Guémara
Décrétons que deux résidents [d'une cour] ne puissent pas céder leurs droits dans un domaine, de peur que les gens n'en viennent à renoncer aussi à leurs droits en faveur de deux résidents. Les gens pourraient en effet supposer que, de même que deux peuvent céder leurs droits à un seul, de même un seul pourrait céder ses droits à deux. La Michna nous enseigne donc que nous n'édictons pas un tel décret.
לִיגְזַר דִּילְמָא אָתֵי לְבַטּוֹלֵי לְהוּ. קָא מַשְׁמַע לַן.
Nous avons appris dans la MISHNA : « Mais deux [résidents] ne peuvent pas recevoir de droits [dans un domaine]. » La Guemara pose une question : pourquoi ai-je besoin de [cet enseignement] ? N'est-il pas superflu ? La Guemara répond : non, il est nécessaire pour enseigner que des droits ne peuvent pas être acquis, même si les autres résidents de la cour disent à l'un des deux qui n'a pas établi de érouv : « Acquiers nos droits dans la cour à condition de les transmettre à ton tour [li-knot al menat le-haknot] à ton compagnon », l'autre qui n'a pas non plus établi de érouv. La Michna enseigne qu'il ne devient pas leur mandataire [chalia'h] et ne peut pas transmettre les droits à l'autre personne, car lui-même ne peut pas recevoir de tels droits dans ces circonstances.
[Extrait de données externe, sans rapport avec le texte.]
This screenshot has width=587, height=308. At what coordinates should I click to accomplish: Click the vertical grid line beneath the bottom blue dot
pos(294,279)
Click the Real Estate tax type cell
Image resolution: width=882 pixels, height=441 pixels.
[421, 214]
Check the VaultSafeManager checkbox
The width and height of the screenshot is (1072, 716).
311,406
וְאֵין נוֹטְלִין רְשׁוּת. לְמָה לִי? לָא צְרִיכָא, אַף עַל גַּב דְּאָמְרִי לֵיהּ: קְנִי עַל מְנָת לְהַקְנוֹת.
Abayé posa une question à Rabba : si cinq personnes habitent dans une même cour, et que l'une d'elles a oublié de participer au érouv, lorsqu'elle annule ses droits dans la cour, doit-elle les annuler en faveur de chacune et chacune des autres, ou non ? Rabba lui dit : il doit annuler ses droits en faveur de chacune et chacune [des autres].
בְּעָא מִינֵּיהּ אַבָּיֵי מֵרַבָּה: חֲמִשָּׁה שֶׁשְּׁרוּיִין בְּחָצֵר אַחַת, וְשָׁכַח אֶחָד מֵהֶן וְלֹא עֵירַב, כְּשֶׁהוּא מְבַטֵּל רְשׁוּתוֹ צָרִיךְ לְבַטֵּל לְכׇל אֶחָד וְאֶחָד אוֹ לָא? אֲמַר לֵיהּ: צָרִיךְ לְבַטֵּל לְכׇל אֶחָד וְאֶחָד.
[Abayé] lui souleva une objection à partir de la baraïta suivante : un résident d'une cour qui n'a pas établi de érouv peut annuler ses droits dans la cour en faveur d'un seul [résident] qui a établi de érouv. Deux résidents d'une cour qui ont établi de érouv peuvent eux aussi annuler leurs droits dans la cour en faveur d'un seul qui n'a pas établi de érouv. Et de même, deux résidents d'une cour qui n'ont pas établi de érouv peuvent annuler leurs droits dans la cour en faveur de deux résidents qui ont établi de érouv, ou en faveur d'un seul résident qui n'a pas établi de érouv.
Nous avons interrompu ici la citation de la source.